The theorems of linear algebra generally hold independent of the field of scalars. Typically the field is ℝ or ℂ, but most of basic linear algebra works the same over every field [1]. In particular, we can do linear algebra over a finite field, and we’re interested in the most finite of finite fields GF(2), the field with just two elements, 0 and 1.
In GF(2), addition corresponds to XOR. We will denote this by ⊕ to remind us that although it’s addition, it’s not the usual addition, i.e. 1 ⊕ 1 = 0. Similarly, multiplication corresponds to AND. We’ll work with 8-bit numbers to make the visuals easier to see.
Shifting a number left one bit corresponds to multiplication by a matrix with 1’s below the diagonal main. Shifting left by k bits is the same as shifting left by 1 bit k times, so the the matrix representation for x << k is the kth power of the matrix representation of shifting left once. This matrix has 1s on the kth diagonal below the main diagonal. Below is the matrix for shifting left two bits, x << k.
Right shifts are the mirror image of left shifts. Here’s the matrix for shifting right two bits, x >> k.
Shifts are not fully invertible because bits either fall off the left or the right end. The steps in the Mersenne Twister are invertible because shifts are always XOR’d with the original argument. For example, although the function that takes x to x >> 2 is not invertiable, the function that takes x to x ⊕ (x >> 2) is invertible. This operation corresponds to the matrix below.
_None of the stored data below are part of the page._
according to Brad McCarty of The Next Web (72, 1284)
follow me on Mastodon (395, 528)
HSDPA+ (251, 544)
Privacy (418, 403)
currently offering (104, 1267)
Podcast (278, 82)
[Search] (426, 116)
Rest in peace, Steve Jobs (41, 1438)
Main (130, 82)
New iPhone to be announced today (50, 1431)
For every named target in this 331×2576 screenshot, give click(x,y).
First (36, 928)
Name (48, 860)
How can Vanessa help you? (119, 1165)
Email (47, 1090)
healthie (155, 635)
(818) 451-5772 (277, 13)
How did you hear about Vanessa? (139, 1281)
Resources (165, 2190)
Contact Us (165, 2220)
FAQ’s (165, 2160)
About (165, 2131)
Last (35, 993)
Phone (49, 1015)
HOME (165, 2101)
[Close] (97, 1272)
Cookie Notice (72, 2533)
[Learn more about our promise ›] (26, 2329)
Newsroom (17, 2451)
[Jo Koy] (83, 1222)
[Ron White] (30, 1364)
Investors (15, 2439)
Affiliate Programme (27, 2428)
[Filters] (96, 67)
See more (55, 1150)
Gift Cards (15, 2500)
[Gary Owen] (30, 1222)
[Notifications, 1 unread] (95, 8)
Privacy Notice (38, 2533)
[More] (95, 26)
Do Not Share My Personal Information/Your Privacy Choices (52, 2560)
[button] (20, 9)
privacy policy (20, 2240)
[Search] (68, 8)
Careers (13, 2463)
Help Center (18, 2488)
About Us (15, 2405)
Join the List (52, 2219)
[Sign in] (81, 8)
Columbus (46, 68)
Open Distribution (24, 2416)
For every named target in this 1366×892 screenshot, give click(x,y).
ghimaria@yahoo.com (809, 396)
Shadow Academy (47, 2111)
This is an upper triangular matrix, so its determinant is the product of the diagonal elements. These are all 1s, so the determinant is 1, and the matrix is invertible.
Bitwise AND multiplies each bit of the input by the corresponding bit in another number known as the mask. The bits aligned with a 1 are kept and the bits aligned with a 0 are cleared. This corresponds to multiplying by a diagonal matrix whose diagonal elements correspond to the bits in the mask. For example, here is the matrix that corresponds to taking the bitwise AND with 10100100.
Each of the steps in the Mersenne Twister tempering process are invertible because they all correspond to triangular matrices with all 1’s on the diagonal. For example, the line
y ^= (y << 7) & 0x9d2c5680
says to shift the bits of y left 7 places, then zero out the elements corresponding to 0s in the mask, then XOR the result with y. In matrix terms, we multiply by a lower triangular matrix with zeros on the main diagonal, the multiply by a diagonal matrix that zeros out some of the terms, then add the identity matrix. So the matrix corresponding to the line of code above is lower triangular, with all 1s on the diagonal, so it is invertible.
[1] Until you get to eigenvalues. Then it matters whether the field is algebraically complete, which no finite field is.